W czasie trwania pierwszego ataku zanotowano podmianę przynajmniej jednej strony dużego dostawcy sieci, firmy LG U+. Podmieniona strona wskazywała na grupę „Whois Team”, jednak nie nawiązywała do pozostałych ataków. Trudno powiedzieć, czy ktoś skorzystał z zamieszania, by przypisać sobie cudze zasługi, czy też był to tylko zbieg okoliczności.

Wygląd podmienionej strony

Wygląd podmienionej strony

Co prawda niektóre media donosiły, że podobny ekran pojawiał się na komputerach zaatakowanych przez wirusa kasującego dyski, jednak w trakcie analizy złośliwego oprogramowania nikt nie natrafił do tej pory na podobną grafikę.

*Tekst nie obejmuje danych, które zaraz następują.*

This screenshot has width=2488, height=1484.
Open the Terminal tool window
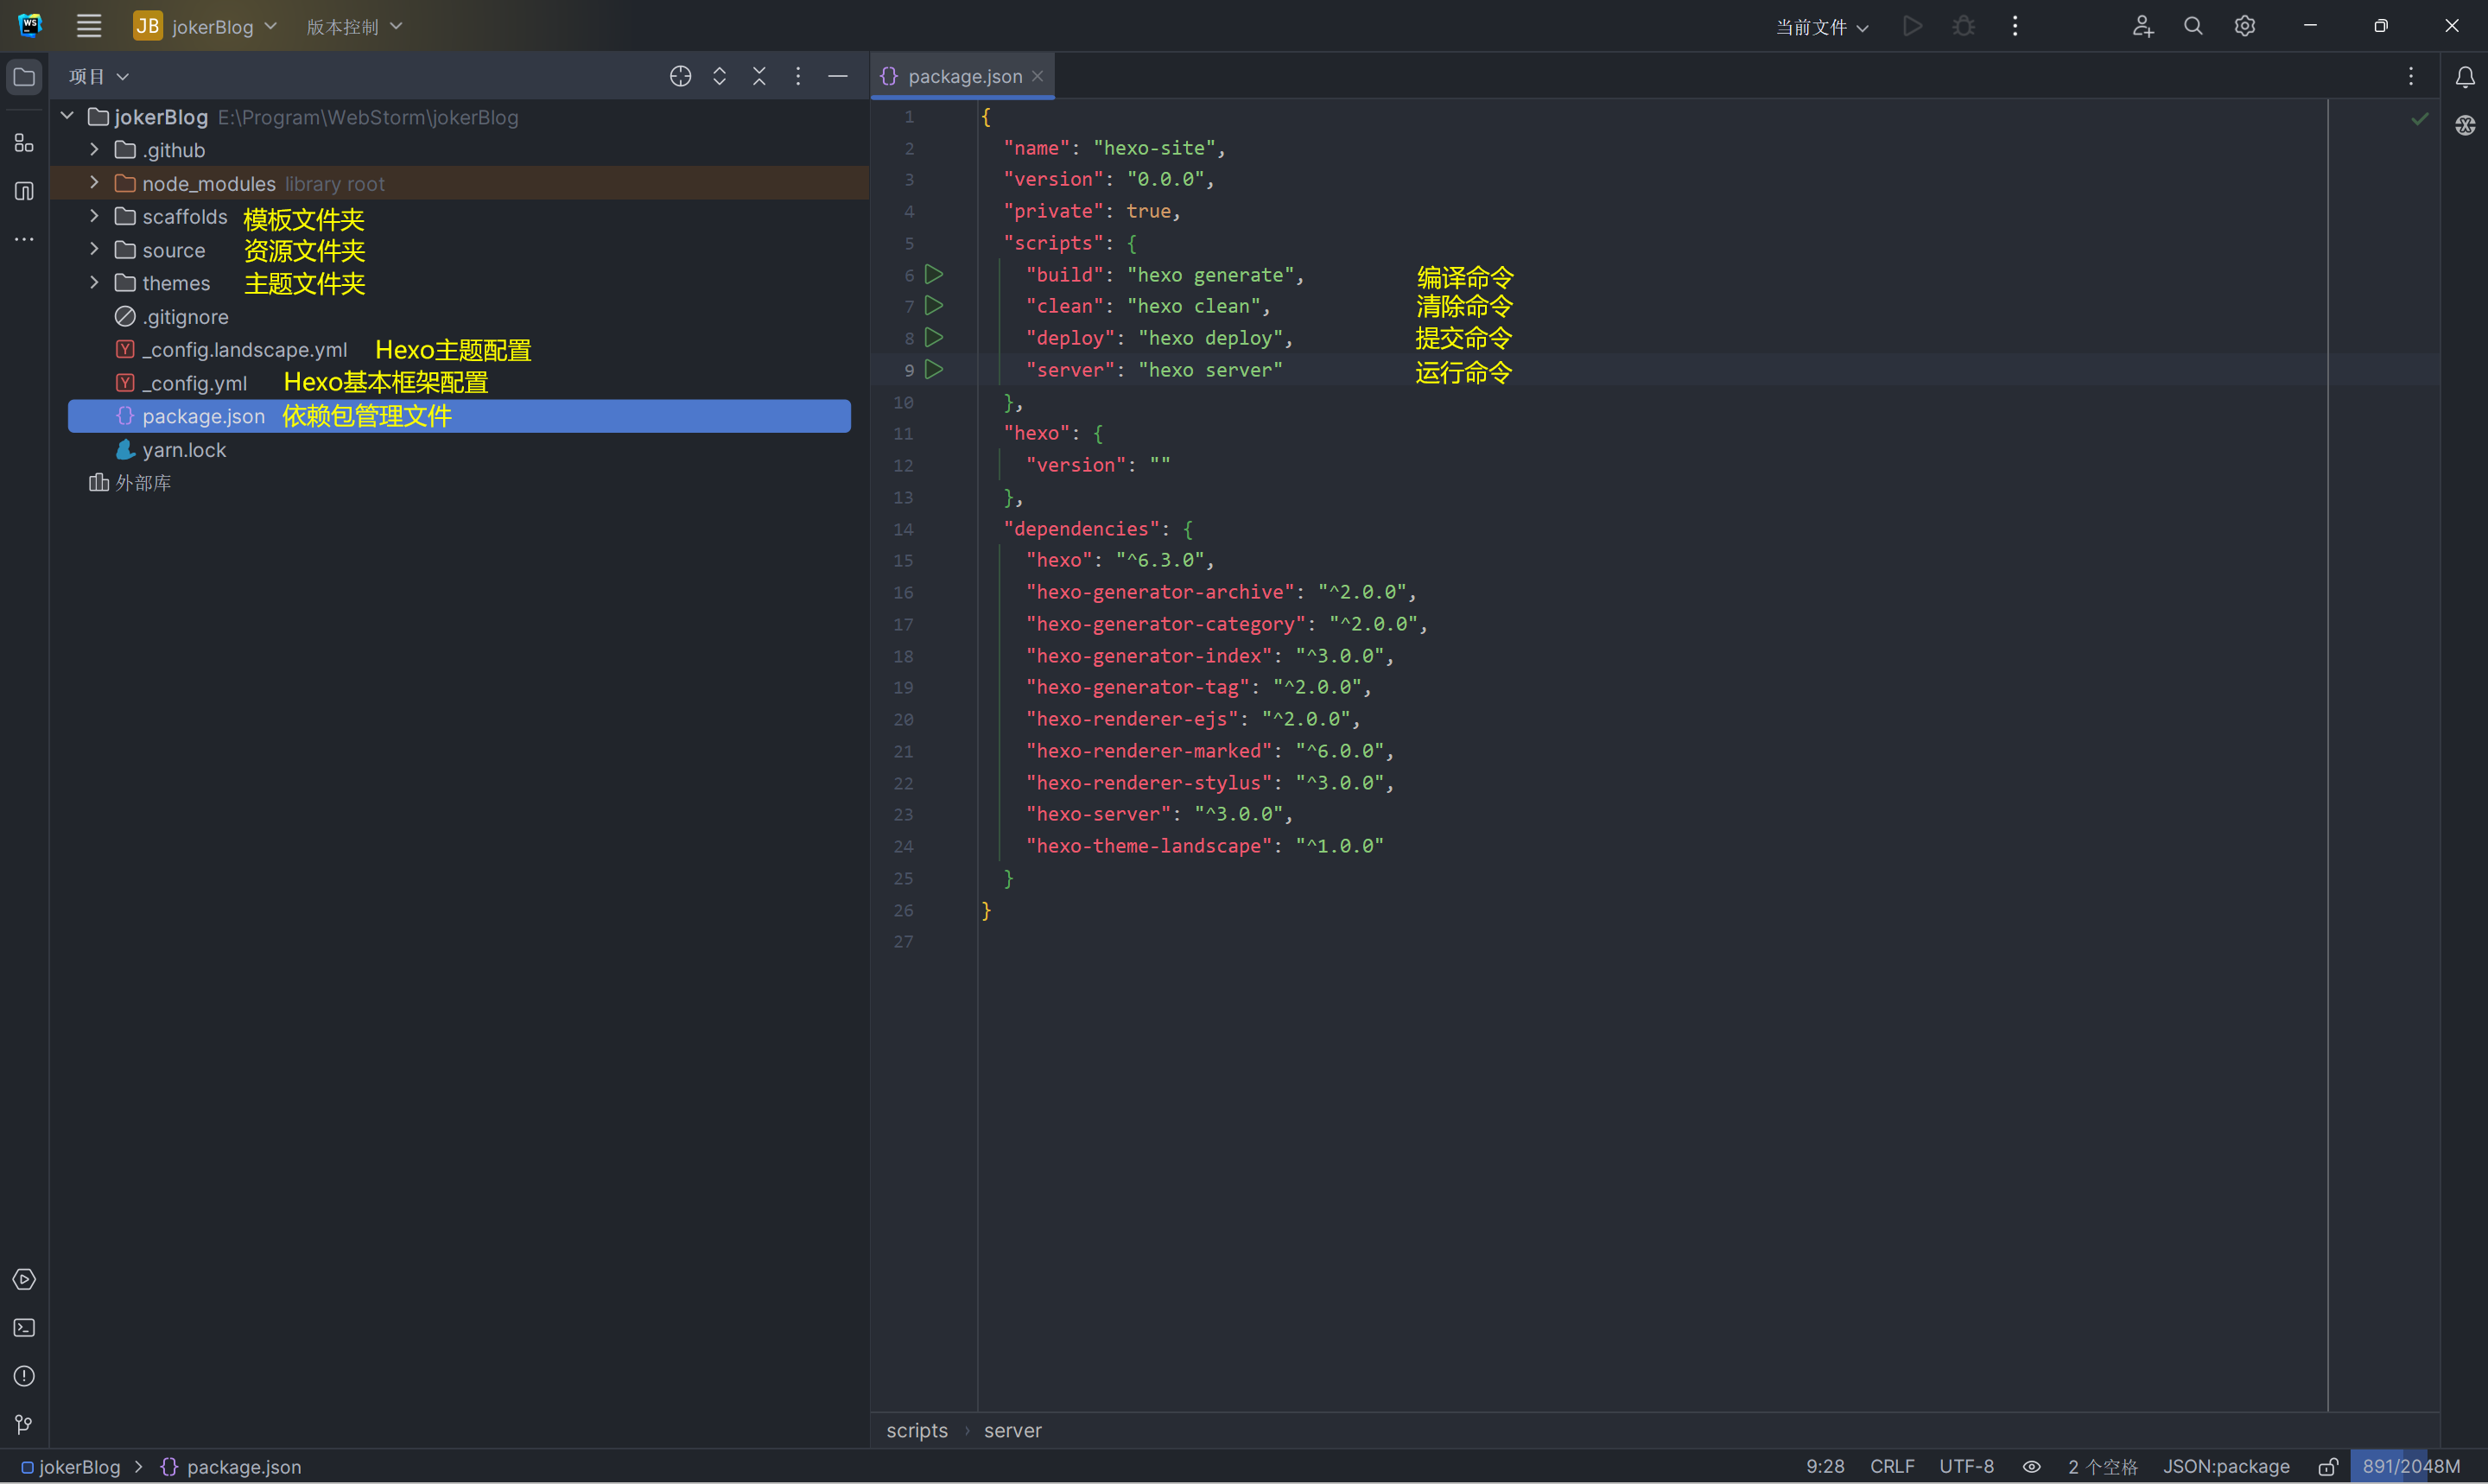coord(24,1327)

Atak trzeci – utrata łączności

W trakcie powyższych ataków zaobserwowano istotne zmiany w rutingu sieci zaatakowanych firm. Prawie wszystkie ofiary ataków były klientami firmy LG U+. Wygląda na to, że atakujący uzyskali możliwość konfiguracji protokołu BGP i spowodowali niedostępność usług. Firma Renesys, monitorująca światowych ruch sieciowy, opisuje te wydarzenia dość dokładnie. Z ruterów na kilka godzin zniknęły rozgłaszane sieci dwóch nadawców telewizyjnych, banku oraz ogromnej firmy importującej płynny gaz ziemny. Prawdopodobna jest tez teoria, że same zaatakowane firmy postanowiły dociąć się od sieci, by uniknąć wycieku informacji.

Czy te ataki coś łączy?

Trudno ocenić, czy trzy opisywane powyżej wydarzenia łączy coś więcej, niż tylko występowanie w tym samym czasie i regionie. Wobec dużej skali różnego rodzaju ataków coraz trudniej jest korelować wydarzenia. Dla przykładu – dzień przed opisywanymi powyżej trzema atakami Avast opisał na swoim blogu atak na klientów koreańskich banków (AlienVault ma ciekawą teorię na ten temat, być może łączącą atak na klientów banków z wczorajszymi wydarzeniami w Korei), a kilka dni wcześniej doszło do długiej przerwy w dostępności internetu w Korei Północnej. Proponujemy zatem, by nie traktować poważnie doniesień mediów o cyberwojnie między Koreą Północną i Południową, a zamiast tego skupić się na analizie potwierdzonych faktów. Być może najbliższe dni przyniosą więcej odpowiedzi.